De Novgorord jusqu’à Pétersbourg il n’y a plus que des marais et l’on arrive dans une des plus
belles villes de l’Europe comme si tout à coup un enchanteur faisait sortir toutes les merveilles de
l’Europe et de l’Asie au sein des déserts. La fondation de Pétersbourg est la plus grande preuve de
cette ardeur de la volonté russe qui ne connaît rien d’impossible ; tout autour la campagne est
horrible ; la ville est bâtie sur un marais et le marbre même y repose sur des pilotis de bois, mais on
oublie en voyant ces superbes édifices leurs fragiles fondements et l’on ne peut s’empêcher d’admirer
le miracle d’une si belle ville bâtie en si peu de temps. […]

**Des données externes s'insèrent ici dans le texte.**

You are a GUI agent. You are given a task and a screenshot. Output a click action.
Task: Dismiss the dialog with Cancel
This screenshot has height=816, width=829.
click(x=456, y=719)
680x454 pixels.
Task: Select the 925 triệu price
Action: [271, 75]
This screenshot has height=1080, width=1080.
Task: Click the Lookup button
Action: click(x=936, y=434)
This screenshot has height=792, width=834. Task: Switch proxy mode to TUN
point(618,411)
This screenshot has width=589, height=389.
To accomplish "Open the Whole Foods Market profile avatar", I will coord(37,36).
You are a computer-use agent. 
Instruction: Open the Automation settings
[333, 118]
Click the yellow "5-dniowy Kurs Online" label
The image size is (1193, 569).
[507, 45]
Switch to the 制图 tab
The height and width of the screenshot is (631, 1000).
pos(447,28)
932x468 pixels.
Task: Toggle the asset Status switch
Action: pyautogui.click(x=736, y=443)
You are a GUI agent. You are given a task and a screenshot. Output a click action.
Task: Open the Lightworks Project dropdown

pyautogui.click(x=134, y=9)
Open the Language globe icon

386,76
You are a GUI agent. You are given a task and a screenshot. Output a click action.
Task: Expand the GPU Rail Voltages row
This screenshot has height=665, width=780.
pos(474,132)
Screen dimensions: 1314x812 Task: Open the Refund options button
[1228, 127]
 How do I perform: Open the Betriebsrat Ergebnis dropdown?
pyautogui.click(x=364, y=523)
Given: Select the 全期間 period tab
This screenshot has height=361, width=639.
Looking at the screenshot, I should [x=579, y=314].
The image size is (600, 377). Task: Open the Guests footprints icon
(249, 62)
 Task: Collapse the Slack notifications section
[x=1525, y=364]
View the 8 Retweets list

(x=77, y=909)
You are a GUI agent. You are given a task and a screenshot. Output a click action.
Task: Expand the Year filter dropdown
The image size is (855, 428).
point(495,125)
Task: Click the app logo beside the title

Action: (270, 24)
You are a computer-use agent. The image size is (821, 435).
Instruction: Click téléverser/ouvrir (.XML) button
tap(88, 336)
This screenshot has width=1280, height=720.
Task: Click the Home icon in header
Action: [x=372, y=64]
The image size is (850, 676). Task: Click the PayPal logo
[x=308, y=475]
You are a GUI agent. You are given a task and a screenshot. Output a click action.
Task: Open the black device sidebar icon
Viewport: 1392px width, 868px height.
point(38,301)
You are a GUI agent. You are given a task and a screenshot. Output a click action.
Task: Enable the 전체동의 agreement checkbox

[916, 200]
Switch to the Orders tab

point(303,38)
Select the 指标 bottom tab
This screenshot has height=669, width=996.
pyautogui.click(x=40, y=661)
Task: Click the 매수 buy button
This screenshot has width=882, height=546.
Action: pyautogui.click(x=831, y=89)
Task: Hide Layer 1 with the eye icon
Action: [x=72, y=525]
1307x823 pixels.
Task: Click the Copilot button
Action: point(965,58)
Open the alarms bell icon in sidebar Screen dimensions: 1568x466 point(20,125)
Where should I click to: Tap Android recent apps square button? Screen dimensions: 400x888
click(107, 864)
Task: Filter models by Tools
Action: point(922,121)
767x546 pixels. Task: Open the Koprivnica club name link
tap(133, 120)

On prétendait avec raison que l’on ne pouvait à Pétersbourg dire d’une femme qu’elle était
vieille comme les rues, tant les rues elles-mêmes sont modernes. Les édifices sont encore d’une
blancheur éblouissante et, la nuit, quand la lune les éclaire, on croit voir de grands fantômes blancs qui
regardent immobiles le cours rapide de la Néva. Je ne sais en effet ce qu’il y a de particulièrement
beau dans ce fleuve, mais jamais les flots d’aucune rivière ne m’ont paru si limpides. Des quais de
granit de trente verstes de long bordent ces ondes et cette magnificence du travail de l’homme est
digne de l’eau transparente qu’elle décore. Si Pierre Ier avait dirigé de tels travaux vers le midi de son
empire, il n’aurait pas obtenu ce qu’il désirait, une marine, mais peut-être se serait-il mieux conformé
au caractère de sa nation.
Les Russes habitants de Pétersbourg ont l’air d’un peuple du Midi condamné à vivre au Nord
et faisant tous ses efforts pour lutter contre un climat qui n’est pas d’accord avec sa nature. Les
habitants du Nord sont d’ordinaire très casaniers et redoutent le froid, précisément parce qu’il est leur
ennemi de tous les jours. Les gens du peuple parmi les Russes n’ont pris aucune de ces habitudes ; les
cochers attendent douze heures à la porte pendant l’hiver sans se plaindre ; ils se couchent sur la neige,
sous leur voiture et transportent les mœurs des lazzaroni de Naples au soixantième degré de latitude.